PLEUR-EVAC Thoracic Catheters recalled over laceration hazard

Recall date

February 12, 2021

Source

U.S. Food & Drug Administration (FDA) — enforcement report

Official notice title

TELEFLEX MEDICAL INC recalls PLEUR-EVAC Thoracic Catheters (CATHETER, IRRIGATION). The thoracic catheter is a sterile, non pyrogenic, single use dev…

Recall number

Z-1298-2021

FDA classification

Class II

Brand / firm

TELEFLEX MEDICAL INC

Sold / distributed

US Nationwide distribution in the states of IL, PA, FL, NJ, CT, NY, TN.

Why it was recalled

Teleflex is recalling this product due to a lack of assurance of sterility.
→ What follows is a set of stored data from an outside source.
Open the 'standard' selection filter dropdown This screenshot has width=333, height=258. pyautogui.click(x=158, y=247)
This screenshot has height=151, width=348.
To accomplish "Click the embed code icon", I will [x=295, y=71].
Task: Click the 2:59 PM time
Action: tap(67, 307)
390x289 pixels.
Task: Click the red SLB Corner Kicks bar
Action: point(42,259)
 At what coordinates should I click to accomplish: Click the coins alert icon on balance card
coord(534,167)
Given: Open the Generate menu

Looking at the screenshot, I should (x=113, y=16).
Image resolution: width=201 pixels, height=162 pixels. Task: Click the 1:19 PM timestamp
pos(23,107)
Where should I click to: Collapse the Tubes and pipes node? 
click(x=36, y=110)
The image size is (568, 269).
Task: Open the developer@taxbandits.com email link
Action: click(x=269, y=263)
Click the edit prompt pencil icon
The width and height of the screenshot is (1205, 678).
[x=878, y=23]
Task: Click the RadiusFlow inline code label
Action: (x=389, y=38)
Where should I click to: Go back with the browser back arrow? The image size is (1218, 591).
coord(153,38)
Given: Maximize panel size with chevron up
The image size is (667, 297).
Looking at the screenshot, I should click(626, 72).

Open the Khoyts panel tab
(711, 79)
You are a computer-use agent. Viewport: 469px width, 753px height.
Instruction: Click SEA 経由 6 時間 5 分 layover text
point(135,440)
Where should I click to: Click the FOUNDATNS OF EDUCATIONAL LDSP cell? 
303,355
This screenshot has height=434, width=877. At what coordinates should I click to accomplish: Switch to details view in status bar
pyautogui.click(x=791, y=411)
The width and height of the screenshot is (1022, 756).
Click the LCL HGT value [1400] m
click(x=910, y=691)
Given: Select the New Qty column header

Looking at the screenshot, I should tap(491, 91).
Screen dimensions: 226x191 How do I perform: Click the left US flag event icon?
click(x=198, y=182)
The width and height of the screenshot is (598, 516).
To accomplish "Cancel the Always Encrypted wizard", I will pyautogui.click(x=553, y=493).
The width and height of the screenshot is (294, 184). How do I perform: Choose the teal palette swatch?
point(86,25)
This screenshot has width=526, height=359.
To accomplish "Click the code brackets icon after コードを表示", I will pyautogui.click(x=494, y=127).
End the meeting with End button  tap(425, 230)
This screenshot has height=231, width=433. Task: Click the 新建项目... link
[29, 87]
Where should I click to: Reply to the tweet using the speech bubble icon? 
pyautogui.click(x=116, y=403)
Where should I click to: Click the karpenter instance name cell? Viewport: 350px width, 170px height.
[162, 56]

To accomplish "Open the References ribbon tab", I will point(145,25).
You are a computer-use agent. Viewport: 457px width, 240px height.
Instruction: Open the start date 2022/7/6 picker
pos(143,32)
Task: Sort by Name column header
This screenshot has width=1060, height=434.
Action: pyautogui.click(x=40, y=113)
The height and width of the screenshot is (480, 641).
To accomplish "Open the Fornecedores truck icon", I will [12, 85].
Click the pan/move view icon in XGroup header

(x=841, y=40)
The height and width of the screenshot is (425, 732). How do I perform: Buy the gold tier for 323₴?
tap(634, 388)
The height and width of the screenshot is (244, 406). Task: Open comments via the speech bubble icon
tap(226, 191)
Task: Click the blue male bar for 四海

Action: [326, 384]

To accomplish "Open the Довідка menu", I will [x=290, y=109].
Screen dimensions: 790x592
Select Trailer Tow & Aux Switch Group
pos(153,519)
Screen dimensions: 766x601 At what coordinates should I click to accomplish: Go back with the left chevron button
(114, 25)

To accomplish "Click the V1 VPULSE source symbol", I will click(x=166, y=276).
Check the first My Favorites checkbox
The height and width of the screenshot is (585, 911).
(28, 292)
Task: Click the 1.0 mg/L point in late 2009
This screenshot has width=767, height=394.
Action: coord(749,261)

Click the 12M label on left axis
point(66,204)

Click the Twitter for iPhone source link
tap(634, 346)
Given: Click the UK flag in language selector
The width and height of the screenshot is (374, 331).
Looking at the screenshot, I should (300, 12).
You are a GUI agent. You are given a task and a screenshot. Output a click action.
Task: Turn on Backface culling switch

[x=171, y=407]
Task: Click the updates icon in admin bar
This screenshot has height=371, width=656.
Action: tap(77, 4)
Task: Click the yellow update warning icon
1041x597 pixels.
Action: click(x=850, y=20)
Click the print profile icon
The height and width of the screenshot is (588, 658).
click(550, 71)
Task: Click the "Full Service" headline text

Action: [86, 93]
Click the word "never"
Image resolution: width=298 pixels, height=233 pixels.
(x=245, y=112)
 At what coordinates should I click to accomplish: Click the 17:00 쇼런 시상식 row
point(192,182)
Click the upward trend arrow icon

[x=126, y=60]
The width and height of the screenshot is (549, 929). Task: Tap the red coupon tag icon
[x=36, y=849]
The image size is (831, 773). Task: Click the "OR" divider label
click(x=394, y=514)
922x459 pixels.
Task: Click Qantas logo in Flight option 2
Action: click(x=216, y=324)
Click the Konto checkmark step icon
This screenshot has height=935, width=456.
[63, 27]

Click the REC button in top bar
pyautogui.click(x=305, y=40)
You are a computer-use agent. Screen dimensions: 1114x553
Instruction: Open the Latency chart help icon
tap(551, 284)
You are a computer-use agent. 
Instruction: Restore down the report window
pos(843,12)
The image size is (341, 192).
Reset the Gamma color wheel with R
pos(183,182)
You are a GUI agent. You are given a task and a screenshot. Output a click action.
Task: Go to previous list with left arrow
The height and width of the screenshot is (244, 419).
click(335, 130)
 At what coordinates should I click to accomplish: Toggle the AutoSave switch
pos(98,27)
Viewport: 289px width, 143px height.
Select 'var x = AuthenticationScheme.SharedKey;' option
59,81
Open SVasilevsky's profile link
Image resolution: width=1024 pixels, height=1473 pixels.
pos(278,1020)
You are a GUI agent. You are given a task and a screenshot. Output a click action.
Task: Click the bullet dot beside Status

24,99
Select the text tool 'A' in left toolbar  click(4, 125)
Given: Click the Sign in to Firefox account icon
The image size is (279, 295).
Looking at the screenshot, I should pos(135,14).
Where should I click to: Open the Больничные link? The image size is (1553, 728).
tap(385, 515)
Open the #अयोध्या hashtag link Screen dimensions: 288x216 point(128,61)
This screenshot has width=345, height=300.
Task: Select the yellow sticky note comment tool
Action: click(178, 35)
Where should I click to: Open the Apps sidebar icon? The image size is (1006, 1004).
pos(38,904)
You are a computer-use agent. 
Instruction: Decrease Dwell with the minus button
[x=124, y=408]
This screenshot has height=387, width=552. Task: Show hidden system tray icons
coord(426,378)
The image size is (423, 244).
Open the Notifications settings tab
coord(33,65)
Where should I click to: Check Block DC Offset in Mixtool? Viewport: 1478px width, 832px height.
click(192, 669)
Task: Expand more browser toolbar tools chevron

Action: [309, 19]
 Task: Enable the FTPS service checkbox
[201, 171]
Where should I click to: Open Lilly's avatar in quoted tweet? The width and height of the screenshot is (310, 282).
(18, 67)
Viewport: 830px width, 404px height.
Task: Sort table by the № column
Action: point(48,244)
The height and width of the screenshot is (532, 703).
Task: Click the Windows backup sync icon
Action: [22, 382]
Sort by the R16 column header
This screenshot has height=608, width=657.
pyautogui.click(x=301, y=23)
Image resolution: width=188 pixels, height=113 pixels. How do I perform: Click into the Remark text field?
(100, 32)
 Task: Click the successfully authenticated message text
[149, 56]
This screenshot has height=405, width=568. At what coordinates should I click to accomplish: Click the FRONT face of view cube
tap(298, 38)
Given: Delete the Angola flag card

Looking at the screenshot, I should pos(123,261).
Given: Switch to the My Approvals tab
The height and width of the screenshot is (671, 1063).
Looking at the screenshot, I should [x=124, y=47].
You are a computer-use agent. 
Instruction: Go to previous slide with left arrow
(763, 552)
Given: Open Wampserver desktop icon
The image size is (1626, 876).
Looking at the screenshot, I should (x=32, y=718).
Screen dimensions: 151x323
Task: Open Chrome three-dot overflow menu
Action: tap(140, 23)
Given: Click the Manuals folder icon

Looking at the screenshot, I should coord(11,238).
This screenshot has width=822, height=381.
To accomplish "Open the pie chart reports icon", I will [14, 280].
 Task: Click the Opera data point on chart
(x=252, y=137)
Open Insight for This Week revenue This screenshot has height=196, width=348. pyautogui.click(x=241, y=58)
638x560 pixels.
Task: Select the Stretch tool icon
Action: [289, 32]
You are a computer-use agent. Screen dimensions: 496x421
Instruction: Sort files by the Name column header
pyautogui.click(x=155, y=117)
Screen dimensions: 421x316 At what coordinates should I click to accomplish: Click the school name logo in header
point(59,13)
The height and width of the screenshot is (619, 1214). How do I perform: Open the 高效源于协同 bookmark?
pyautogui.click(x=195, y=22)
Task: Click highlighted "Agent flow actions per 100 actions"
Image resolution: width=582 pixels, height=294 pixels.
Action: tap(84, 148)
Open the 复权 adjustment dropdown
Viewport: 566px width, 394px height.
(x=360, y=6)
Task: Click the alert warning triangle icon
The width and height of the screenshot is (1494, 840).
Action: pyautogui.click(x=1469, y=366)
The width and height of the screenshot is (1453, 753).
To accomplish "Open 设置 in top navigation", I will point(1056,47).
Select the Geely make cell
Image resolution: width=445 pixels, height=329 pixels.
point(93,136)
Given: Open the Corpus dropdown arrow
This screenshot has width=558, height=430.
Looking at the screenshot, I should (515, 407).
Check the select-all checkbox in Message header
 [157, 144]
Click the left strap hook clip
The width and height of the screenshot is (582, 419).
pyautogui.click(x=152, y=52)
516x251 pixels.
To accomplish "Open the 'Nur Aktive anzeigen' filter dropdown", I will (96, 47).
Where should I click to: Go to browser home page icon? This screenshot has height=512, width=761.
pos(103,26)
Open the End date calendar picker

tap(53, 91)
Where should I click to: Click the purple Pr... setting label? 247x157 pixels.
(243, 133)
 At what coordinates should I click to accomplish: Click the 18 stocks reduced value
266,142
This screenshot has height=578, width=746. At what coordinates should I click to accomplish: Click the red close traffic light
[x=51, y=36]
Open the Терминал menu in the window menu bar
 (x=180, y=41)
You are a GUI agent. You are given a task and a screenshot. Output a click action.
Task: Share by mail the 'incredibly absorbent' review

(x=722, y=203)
Class II means using this product may cause temporary or medically reversible health problems; the chance of serious harm is remote.

What was recalled

PLEUR-EVAC Thoracic Catheters (CATHETER, IRRIGATION). The thoracic catheter is a sterile, non pyrogenic, single use device that allows drainage from the mediastinum and/or the pleural space. The thoracic catheter is composed of Phthalate-free PVC material and is available in straight, right angle, and trocar configurations in a variety of sizes. The catheter is soft enough to prevent tissue laceration during insertion and tissue pressure necrosis due to the catheter being left in place for a period of time. The catheter is also rigid enough to facilitate insertion of the tube and to avoid obstruction by external compression or kinking.